• _YOUR ASSIGNMENT_
Beneath this instruction is a block of data; output from it exactly the lines that run from the one containing "For every named target in this 186×2576" through the one containing "SonarSource SA (1084, 1446)", inclusive.

--------------------------------

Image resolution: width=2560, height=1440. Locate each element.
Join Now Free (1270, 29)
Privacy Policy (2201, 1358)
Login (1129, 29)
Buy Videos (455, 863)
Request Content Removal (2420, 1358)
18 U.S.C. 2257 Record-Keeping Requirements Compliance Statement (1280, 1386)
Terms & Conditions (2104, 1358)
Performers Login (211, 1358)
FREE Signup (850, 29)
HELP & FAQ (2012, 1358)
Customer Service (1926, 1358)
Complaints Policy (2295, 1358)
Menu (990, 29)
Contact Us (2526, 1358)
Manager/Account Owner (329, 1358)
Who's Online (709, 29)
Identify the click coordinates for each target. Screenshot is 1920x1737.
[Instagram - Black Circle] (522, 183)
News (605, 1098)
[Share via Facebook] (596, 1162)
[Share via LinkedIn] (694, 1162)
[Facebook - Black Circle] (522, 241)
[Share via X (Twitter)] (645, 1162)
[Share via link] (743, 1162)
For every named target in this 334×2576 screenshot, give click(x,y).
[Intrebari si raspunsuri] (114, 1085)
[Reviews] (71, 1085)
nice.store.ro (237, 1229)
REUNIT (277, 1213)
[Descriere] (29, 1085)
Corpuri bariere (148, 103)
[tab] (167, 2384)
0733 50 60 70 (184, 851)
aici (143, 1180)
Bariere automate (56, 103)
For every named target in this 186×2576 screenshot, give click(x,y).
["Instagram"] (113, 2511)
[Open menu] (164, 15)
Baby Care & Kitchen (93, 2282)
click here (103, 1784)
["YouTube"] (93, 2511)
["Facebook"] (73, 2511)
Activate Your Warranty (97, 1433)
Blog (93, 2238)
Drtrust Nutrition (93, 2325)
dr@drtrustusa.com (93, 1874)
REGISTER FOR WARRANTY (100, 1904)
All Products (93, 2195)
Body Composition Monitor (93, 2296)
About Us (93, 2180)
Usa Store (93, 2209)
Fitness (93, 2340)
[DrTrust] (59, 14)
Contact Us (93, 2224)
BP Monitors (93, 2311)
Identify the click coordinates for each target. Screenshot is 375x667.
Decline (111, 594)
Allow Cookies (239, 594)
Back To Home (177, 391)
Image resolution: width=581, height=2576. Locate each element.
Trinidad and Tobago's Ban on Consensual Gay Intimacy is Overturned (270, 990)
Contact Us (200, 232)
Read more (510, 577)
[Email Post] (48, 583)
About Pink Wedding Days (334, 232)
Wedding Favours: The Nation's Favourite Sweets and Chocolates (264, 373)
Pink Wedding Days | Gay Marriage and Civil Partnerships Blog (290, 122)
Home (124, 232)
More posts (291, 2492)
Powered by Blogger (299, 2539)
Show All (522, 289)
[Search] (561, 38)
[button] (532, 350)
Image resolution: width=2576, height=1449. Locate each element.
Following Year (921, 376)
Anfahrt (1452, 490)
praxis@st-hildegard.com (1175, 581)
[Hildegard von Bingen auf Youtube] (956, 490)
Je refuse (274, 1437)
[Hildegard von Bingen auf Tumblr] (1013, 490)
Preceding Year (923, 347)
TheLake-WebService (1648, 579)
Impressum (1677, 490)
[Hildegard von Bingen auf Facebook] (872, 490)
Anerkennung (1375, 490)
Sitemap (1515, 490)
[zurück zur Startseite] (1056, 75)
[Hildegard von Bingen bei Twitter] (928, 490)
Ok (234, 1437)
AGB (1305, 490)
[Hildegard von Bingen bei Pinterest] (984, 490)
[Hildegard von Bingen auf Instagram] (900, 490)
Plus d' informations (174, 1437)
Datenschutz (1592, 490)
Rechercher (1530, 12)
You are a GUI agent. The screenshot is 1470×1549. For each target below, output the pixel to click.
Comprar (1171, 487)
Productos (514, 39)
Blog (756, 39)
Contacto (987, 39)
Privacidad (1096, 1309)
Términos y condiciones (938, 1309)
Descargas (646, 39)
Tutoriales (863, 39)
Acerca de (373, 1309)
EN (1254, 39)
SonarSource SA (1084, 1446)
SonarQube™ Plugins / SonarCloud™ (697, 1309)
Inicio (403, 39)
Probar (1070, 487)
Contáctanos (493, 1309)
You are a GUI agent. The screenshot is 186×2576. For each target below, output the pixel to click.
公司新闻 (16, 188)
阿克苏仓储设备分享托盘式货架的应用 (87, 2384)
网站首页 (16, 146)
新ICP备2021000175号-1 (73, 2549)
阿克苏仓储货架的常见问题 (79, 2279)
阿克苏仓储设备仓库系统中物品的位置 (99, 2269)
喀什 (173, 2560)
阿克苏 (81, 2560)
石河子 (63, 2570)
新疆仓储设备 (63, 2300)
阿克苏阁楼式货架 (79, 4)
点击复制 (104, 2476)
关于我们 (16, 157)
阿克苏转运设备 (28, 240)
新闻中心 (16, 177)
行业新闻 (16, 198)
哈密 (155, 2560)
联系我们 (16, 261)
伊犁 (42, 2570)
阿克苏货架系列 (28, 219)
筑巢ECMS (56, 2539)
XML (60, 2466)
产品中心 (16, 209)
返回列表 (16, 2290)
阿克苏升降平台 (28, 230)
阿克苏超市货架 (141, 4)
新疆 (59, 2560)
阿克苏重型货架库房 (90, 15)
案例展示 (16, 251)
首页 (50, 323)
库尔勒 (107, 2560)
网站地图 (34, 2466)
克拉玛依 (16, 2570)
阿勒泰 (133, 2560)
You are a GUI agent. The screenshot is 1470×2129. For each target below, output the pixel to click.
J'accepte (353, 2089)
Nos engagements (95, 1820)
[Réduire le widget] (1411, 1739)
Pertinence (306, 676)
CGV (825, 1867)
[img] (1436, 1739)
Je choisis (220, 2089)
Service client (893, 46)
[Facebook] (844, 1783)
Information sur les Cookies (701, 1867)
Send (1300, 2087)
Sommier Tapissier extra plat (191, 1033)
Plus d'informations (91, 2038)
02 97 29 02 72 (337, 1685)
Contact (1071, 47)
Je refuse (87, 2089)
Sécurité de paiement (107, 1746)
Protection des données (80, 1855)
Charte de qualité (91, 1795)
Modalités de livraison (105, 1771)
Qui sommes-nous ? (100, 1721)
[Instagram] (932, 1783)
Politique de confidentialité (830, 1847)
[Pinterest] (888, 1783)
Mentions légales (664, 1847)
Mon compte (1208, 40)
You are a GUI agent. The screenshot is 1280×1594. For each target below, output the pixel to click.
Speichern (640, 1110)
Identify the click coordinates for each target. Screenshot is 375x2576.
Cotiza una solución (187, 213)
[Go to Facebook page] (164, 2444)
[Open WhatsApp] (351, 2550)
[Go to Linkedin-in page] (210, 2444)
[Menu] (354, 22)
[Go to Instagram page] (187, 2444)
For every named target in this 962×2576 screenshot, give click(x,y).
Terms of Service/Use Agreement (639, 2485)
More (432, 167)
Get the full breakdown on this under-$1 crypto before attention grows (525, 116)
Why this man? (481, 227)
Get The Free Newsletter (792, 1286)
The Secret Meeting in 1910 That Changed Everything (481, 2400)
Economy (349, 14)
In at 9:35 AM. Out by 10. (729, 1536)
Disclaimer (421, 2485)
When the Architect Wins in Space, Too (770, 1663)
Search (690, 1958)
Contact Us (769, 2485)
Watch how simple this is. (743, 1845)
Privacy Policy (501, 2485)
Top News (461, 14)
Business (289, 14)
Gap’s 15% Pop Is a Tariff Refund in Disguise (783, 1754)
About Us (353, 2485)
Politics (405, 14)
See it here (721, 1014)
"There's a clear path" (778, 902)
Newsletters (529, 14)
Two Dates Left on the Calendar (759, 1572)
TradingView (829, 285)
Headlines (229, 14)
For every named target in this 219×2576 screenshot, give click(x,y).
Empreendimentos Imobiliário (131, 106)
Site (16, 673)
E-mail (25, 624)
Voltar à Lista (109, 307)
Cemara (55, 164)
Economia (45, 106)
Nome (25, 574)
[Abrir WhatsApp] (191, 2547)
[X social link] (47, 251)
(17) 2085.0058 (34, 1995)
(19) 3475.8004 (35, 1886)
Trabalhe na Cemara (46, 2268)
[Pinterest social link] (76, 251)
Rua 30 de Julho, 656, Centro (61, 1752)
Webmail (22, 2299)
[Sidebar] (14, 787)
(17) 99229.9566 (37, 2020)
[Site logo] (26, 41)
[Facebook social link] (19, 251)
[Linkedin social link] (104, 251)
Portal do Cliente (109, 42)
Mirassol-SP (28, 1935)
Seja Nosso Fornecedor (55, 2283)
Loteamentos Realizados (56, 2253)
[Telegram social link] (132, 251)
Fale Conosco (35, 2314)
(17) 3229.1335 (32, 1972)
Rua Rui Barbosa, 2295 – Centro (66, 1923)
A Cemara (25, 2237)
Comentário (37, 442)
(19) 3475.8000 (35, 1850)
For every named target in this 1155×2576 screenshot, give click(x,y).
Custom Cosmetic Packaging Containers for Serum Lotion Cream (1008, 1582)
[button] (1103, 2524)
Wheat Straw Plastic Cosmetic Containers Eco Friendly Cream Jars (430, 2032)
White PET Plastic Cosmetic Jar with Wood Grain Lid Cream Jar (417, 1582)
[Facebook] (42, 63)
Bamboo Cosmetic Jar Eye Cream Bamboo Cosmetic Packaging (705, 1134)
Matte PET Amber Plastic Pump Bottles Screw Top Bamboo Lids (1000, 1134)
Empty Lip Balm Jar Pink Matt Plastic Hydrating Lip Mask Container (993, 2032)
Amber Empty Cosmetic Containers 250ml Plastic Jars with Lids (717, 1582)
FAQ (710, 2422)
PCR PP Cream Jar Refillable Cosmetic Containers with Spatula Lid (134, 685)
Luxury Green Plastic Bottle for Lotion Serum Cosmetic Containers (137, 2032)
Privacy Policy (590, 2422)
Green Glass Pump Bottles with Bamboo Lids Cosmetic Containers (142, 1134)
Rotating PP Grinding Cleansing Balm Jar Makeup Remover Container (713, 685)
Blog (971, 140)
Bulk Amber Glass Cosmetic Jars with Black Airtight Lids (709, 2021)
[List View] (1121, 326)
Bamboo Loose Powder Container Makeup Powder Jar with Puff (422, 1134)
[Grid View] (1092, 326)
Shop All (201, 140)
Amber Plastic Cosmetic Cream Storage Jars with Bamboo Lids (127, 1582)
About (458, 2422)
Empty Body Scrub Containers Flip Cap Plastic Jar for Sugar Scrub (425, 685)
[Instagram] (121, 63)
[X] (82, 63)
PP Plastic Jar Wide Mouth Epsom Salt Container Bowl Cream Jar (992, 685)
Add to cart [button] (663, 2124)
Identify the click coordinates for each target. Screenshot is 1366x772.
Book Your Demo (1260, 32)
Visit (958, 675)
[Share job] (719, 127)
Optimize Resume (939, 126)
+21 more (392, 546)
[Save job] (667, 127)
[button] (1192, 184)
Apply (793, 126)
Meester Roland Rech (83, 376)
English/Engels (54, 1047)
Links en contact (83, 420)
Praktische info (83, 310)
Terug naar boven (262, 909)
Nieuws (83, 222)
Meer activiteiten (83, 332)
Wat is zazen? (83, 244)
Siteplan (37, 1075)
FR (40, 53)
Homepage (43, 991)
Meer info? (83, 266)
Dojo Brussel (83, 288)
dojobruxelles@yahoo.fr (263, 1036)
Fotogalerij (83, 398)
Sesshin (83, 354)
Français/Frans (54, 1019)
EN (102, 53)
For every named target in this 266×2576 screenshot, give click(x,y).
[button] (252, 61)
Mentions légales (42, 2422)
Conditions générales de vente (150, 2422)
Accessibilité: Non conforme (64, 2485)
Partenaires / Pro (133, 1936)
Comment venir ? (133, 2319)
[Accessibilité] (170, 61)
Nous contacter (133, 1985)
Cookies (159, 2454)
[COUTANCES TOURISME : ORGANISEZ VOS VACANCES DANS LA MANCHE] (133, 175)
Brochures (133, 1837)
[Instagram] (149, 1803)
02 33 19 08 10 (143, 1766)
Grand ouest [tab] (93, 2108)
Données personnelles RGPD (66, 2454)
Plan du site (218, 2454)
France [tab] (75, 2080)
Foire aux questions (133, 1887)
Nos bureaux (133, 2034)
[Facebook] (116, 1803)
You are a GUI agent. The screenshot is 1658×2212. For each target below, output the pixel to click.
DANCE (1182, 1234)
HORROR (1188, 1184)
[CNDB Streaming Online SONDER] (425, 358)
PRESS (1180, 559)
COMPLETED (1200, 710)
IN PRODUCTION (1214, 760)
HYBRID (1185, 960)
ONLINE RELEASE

--------------------------------

• _ANSWER BOX_
For every named target in this 186×2576 screenshot, give click(x,y).
["Instagram"] (113, 2511)
[Open menu] (164, 15)
Baby Care & Kitchen (93, 2282)
click here (103, 1784)
["YouTube"] (93, 2511)
["Facebook"] (73, 2511)
Activate Your Warranty (97, 1433)
Blog (93, 2238)
Drtrust Nutrition (93, 2325)
dr@drtrustusa.com (93, 1874)
REGISTER FOR WARRANTY (100, 1904)
All Products (93, 2195)
Body Composition Monitor (93, 2296)
About Us (93, 2180)
Usa Store (93, 2209)
Fitness (93, 2340)
[DrTrust] (59, 14)
Contact Us (93, 2224)
BP Monitors (93, 2311)
Identify the click coordinates for each target. Screenshot is 375x667.
Decline (111, 594)
Allow Cookies (239, 594)
Back To Home (177, 391)
Image resolution: width=581, height=2576. Locate each element.
Trinidad and Tobago's Ban on Consensual Gay Intimacy is Overturned (270, 990)
Contact Us (200, 232)
Read more (510, 577)
[Email Post] (48, 583)
About Pink Wedding Days (334, 232)
Wedding Favours: The Nation's Favourite Sweets and Chocolates (264, 373)
Pink Wedding Days | Gay Marriage and Civil Partnerships Blog (290, 122)
Home (124, 232)
More posts (291, 2492)
Powered by Blogger (299, 2539)
Show All (522, 289)
[Search] (561, 38)
[button] (532, 350)
Image resolution: width=2576, height=1449. Locate each element.
Following Year (921, 376)
Anfahrt (1452, 490)
praxis@st-hildegard.com (1175, 581)
[Hildegard von Bingen auf Youtube] (956, 490)
Je refuse (274, 1437)
[Hildegard von Bingen auf Tumblr] (1013, 490)
Preceding Year (923, 347)
TheLake-WebService (1648, 579)
Impressum (1677, 490)
[Hildegard von Bingen auf Facebook] (872, 490)
Anerkennung (1375, 490)
Sitemap (1515, 490)
[zurück zur Startseite] (1056, 75)
[Hildegard von Bingen bei Twitter] (928, 490)
Ok (234, 1437)
AGB (1305, 490)
[Hildegard von Bingen bei Pinterest] (984, 490)
[Hildegard von Bingen auf Instagram] (900, 490)
Plus d' informations (174, 1437)
Datenschutz (1592, 490)
Rechercher (1530, 12)
You are a GUI agent. The screenshot is 1470×1549. For each target below, output the pixel to click.
Comprar (1171, 487)
Productos (514, 39)
Blog (756, 39)
Contacto (987, 39)
Privacidad (1096, 1309)
Términos y condiciones (938, 1309)
Descargas (646, 39)
Tutoriales (863, 39)
Acerca de (373, 1309)
EN (1254, 39)
SonarSource SA (1084, 1446)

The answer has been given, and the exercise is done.